Kara said anyone aspiring to live the tiny life needs to do her homework, especially as new laws are being drawn up in relation to tiny living. And, laws can vary from county-to-county, city-to-city.
“Some cities don’t like tiny houses a lot; it’s beginning to be a big hassle. Obviously, in Graham, we’re not too worried about the government coming to get us,” Kara said.
But, the same week they towed their tiny house to Washington, Kara heard about a couple that had just been evicted by the city of Steilacoom, Wash. The couple had been living in the tiny house for more than a year when they were asked by the city to leave. Kara emailed the couple for details, as Steilacoom is in the same county as Graham.
Despite the current uncertainty and changing climate of tiny house legislation, Kara stands by her decision to live the simple life.
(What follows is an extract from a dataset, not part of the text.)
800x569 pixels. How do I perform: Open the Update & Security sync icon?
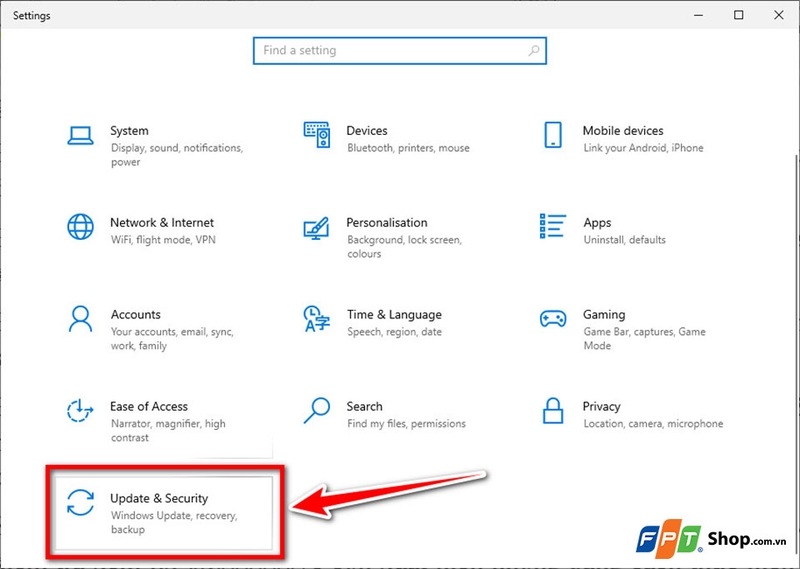[x=80, y=503]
Not only has it freed Kara and Tim from being strapped by bills, but Kara hopes it will free them up to travel more in the near future. They are planning on starting off with a trip to all the national parks west of the Mississippi. There are also talks of returning to Tonga, but you just never know where these dreamers will end up.
Keep up with Sarah Reijonen’s nomadic lifestyle in her column called “Home on the Road.” If there’s a topic you’d like her to cover, please comment below or email her at firstname.lastname@example.org. Twitter: @spankyandsarah. Instagram: @countrygrlswrld. Happy Trails!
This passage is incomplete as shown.